╔══
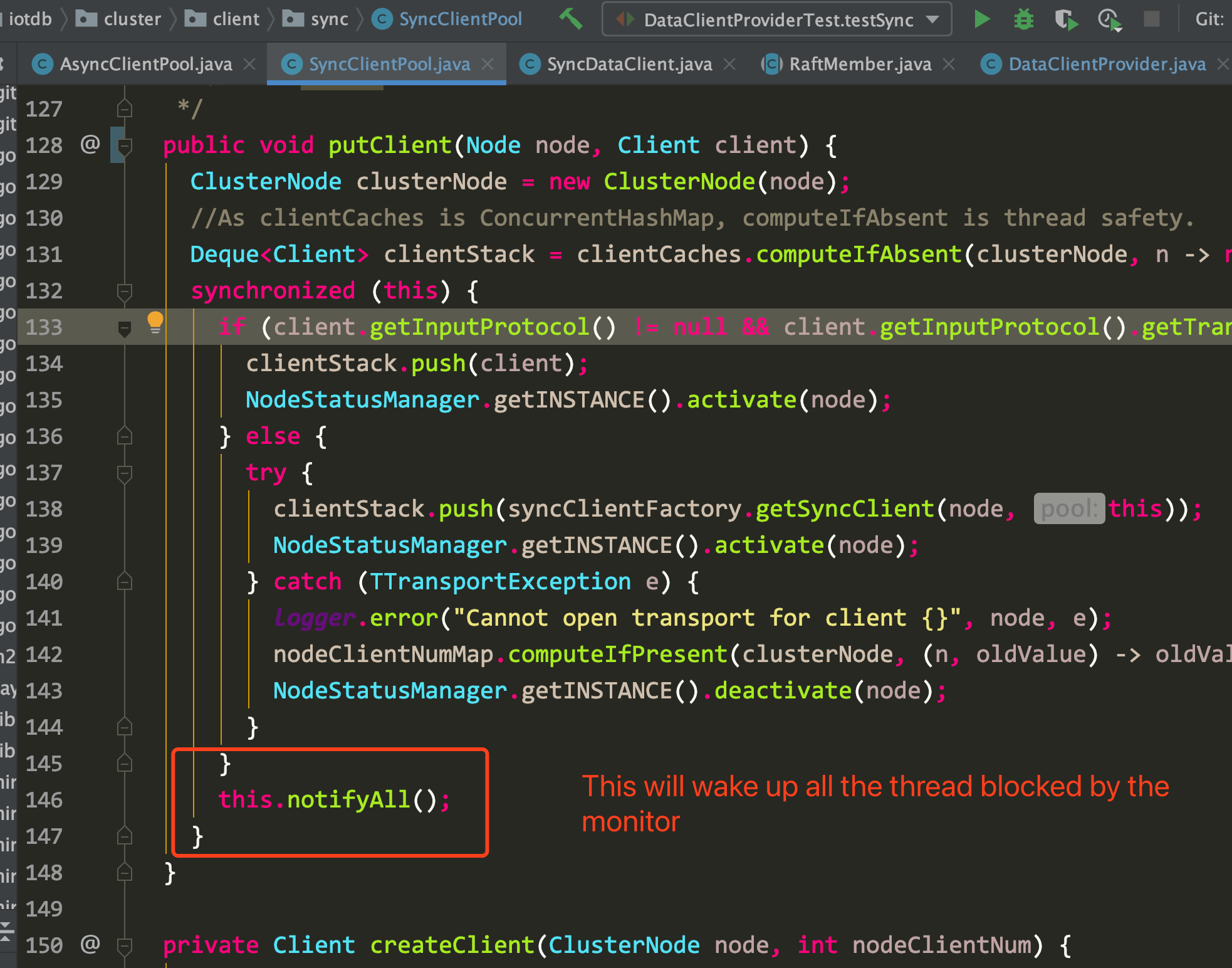
Task: Click the @ gutter icon at line 128
Action: pyautogui.click(x=90, y=145)
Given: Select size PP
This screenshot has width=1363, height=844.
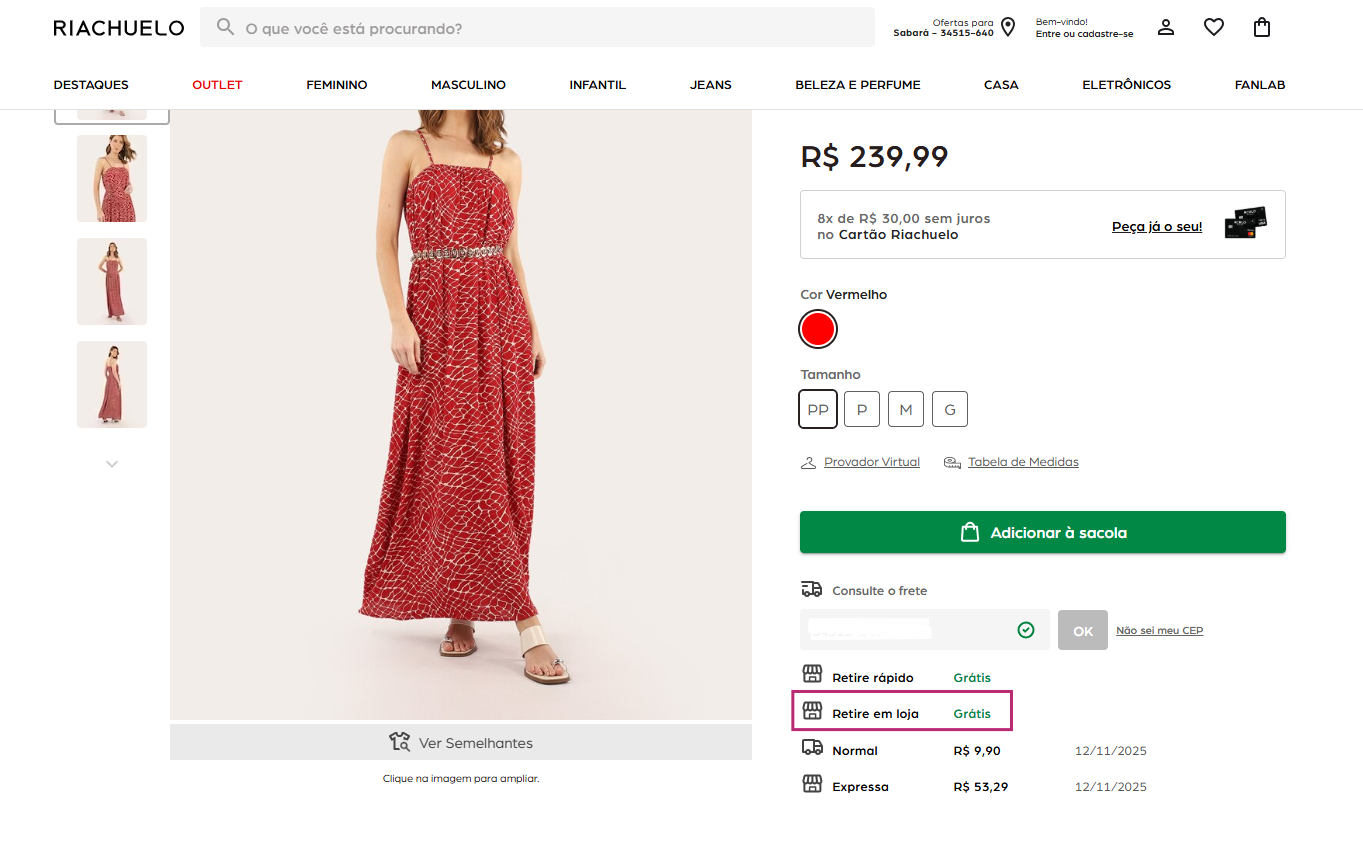Looking at the screenshot, I should [x=817, y=408].
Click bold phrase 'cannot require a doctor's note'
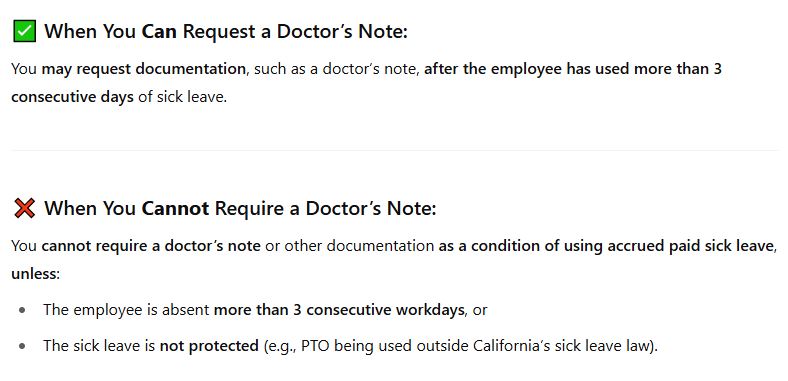The height and width of the screenshot is (381, 788). (151, 246)
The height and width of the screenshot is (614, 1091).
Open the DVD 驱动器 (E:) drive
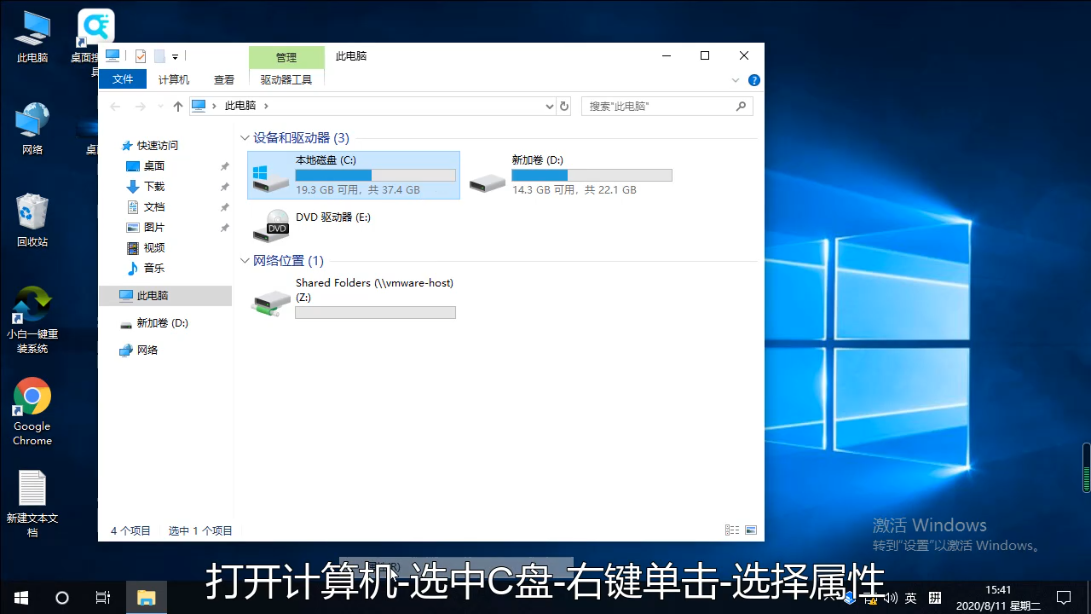(272, 225)
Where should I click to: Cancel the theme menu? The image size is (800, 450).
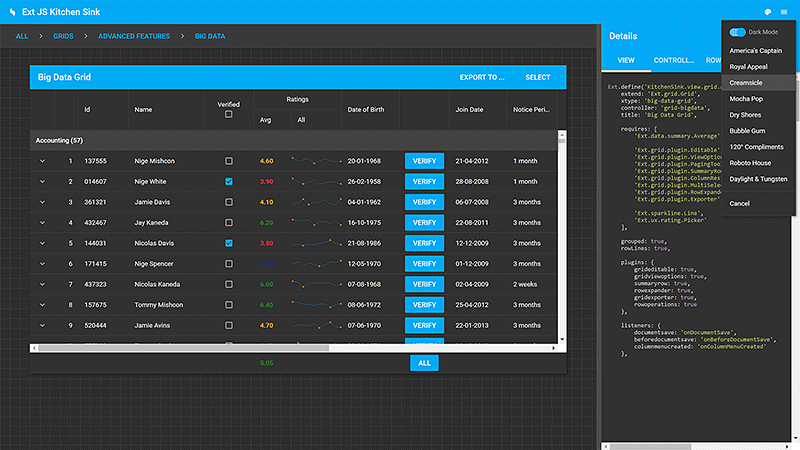pyautogui.click(x=740, y=203)
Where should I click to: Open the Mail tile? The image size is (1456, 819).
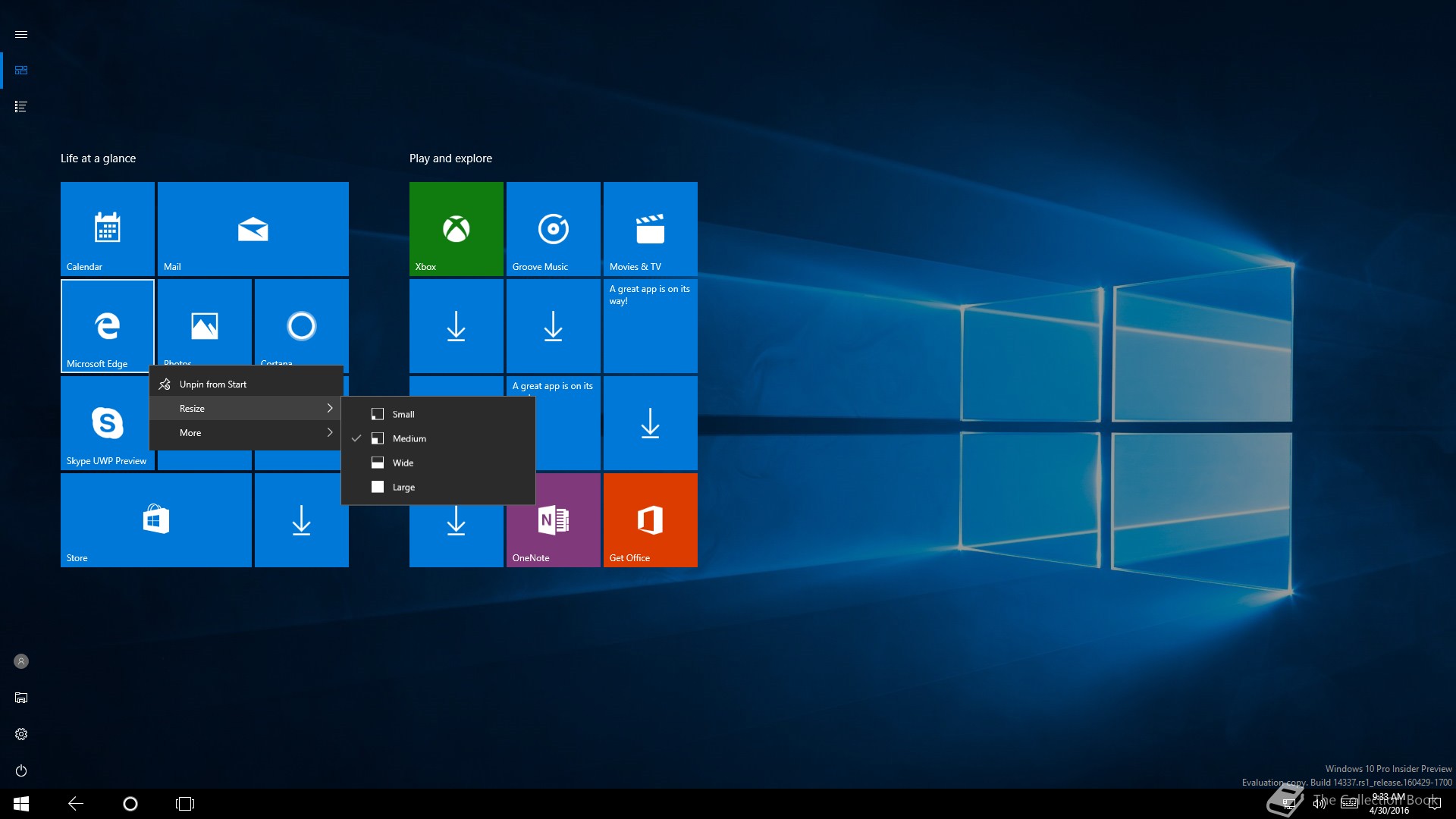click(253, 228)
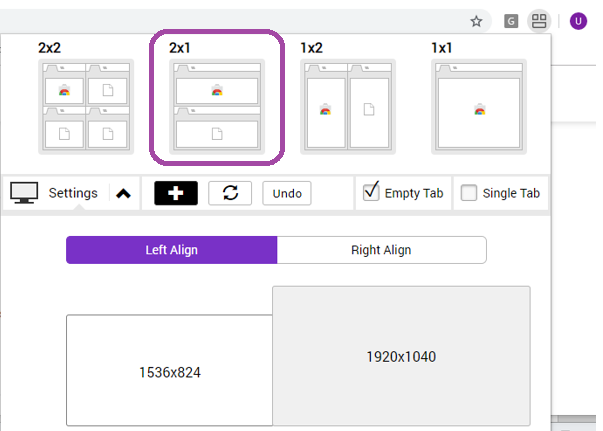This screenshot has height=431, width=603.
Task: Pick the 1x2 side-by-side layout icon
Action: pos(348,106)
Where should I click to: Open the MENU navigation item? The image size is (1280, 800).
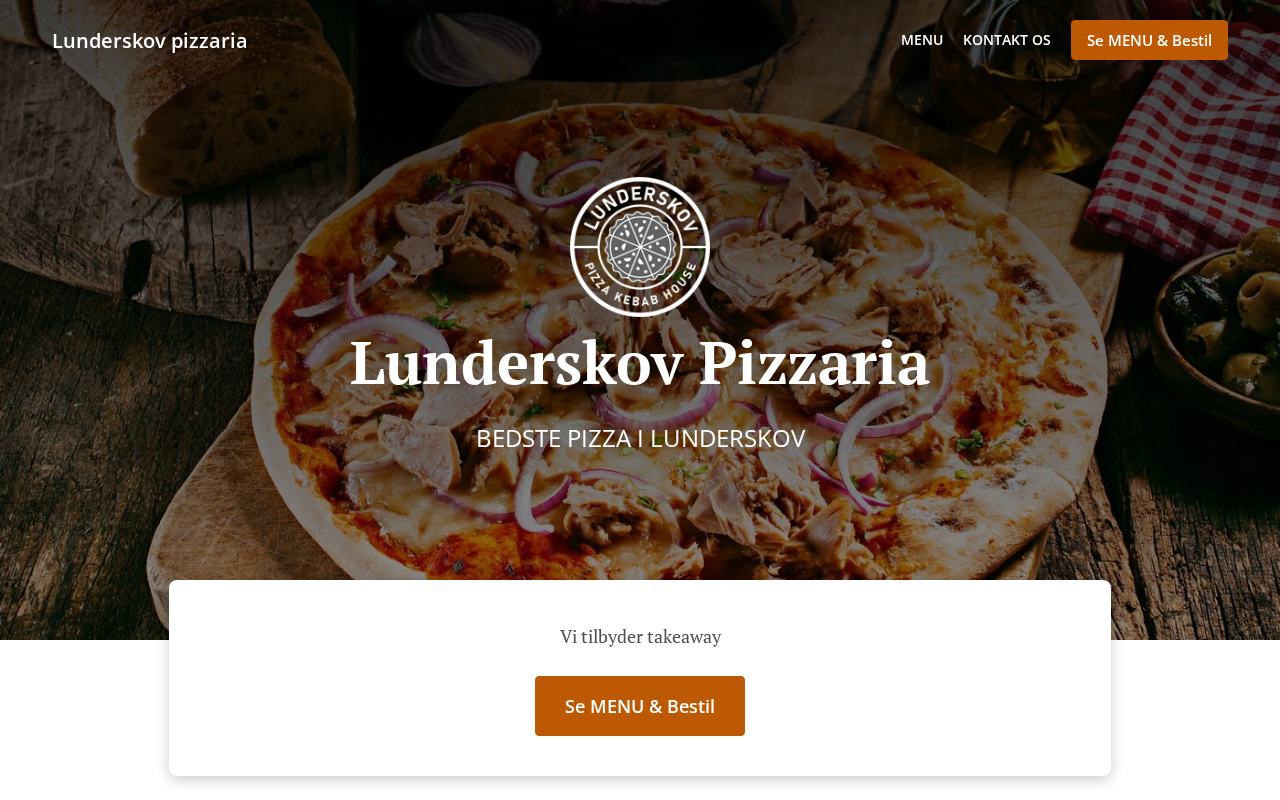tap(922, 40)
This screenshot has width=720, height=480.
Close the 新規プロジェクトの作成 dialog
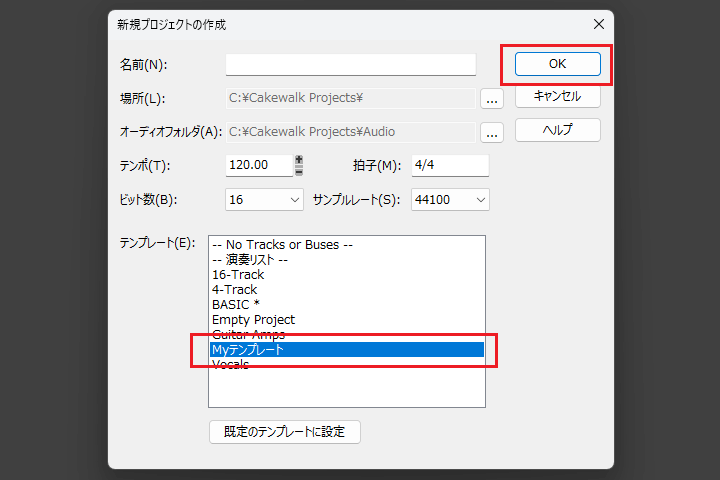pos(599,23)
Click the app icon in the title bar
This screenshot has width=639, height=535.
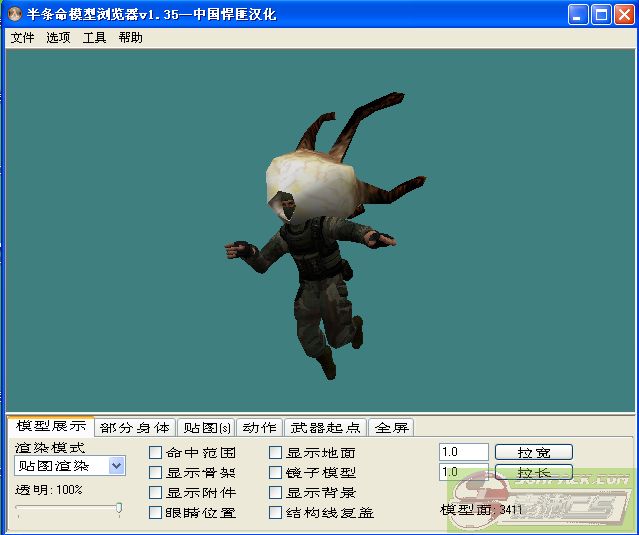tap(14, 14)
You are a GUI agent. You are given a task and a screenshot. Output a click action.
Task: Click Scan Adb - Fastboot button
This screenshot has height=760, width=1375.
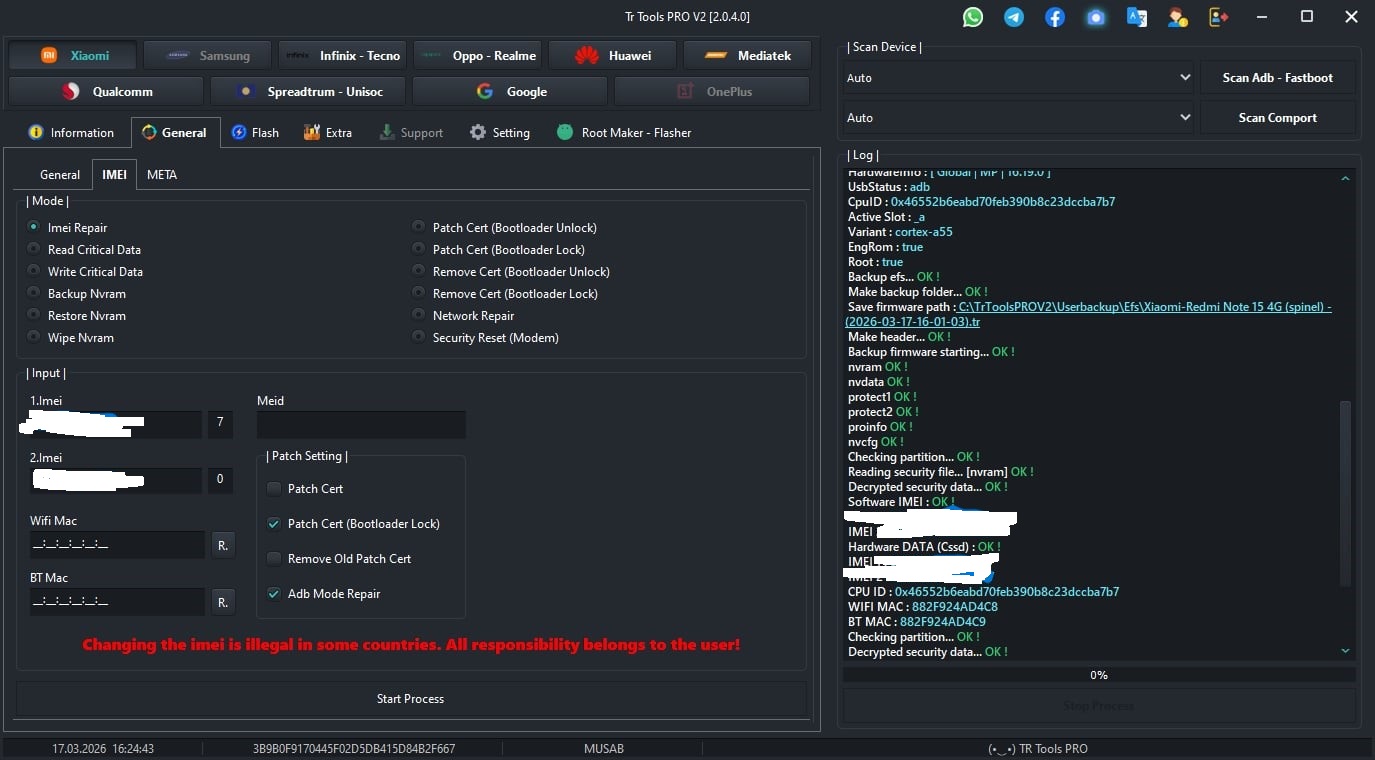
╚══
Job:
Give every line of the entries above as a Markdown table with the columns Row and Line, numbering the rows and skipping blank lines. Leave the pictures out of your answer.

Solved exercise:
| Row | Line |
|---|---|
| 1 | Task: Click the @ gutter icon at line 128 |
| 2 | Action: pyautogui.click(x=90, y=145) |
| 3 | Given: Select size PP |
| 4 | This screenshot has width=1363, height=844. |
| 5 | Looking at the screenshot, I should [x=817, y=408]. |
| 6 | Click bold phrase 'cannot require a doctor's note' |
| 7 | The height and width of the screenshot is (381, 788). (151, 246) |
| 8 | The height and width of the screenshot is (614, 1091). |
| 9 | Open the DVD 驱动器 (E:) drive |
| 10 | (272, 225) |
| 11 | Where should I click to: Cancel the theme menu? The image size is (800, 450). |
| 12 | pyautogui.click(x=740, y=203) |
| 13 | Where should I click to: Open the Mail tile? The image size is (1456, 819). |
| 14 | click(253, 228) |
| 15 | This screenshot has height=431, width=603. |
| 16 | Task: Pick the 1x2 side-by-side layout icon |
| 17 | Action: pos(348,106) |
| 18 | Where should I click to: Open the MENU navigation item? The image size is (1280, 800). |
| 19 | tap(922, 40) |
| 20 | This screenshot has width=720, height=480. |
| 21 | Close the 新規プロジェクトの作成 dialog |
| 22 | pos(599,23) |
| 23 | Click the app icon in the title bar |
| 24 | This screenshot has width=639, height=535. |
| 25 | tap(14, 14) |
| 26 | You are a GUI agent. You are given a task and a screenshot. Output a click action. |
| 27 | Task: Click Scan Adb - Fastboot button |
| 28 | This screenshot has height=760, width=1375. |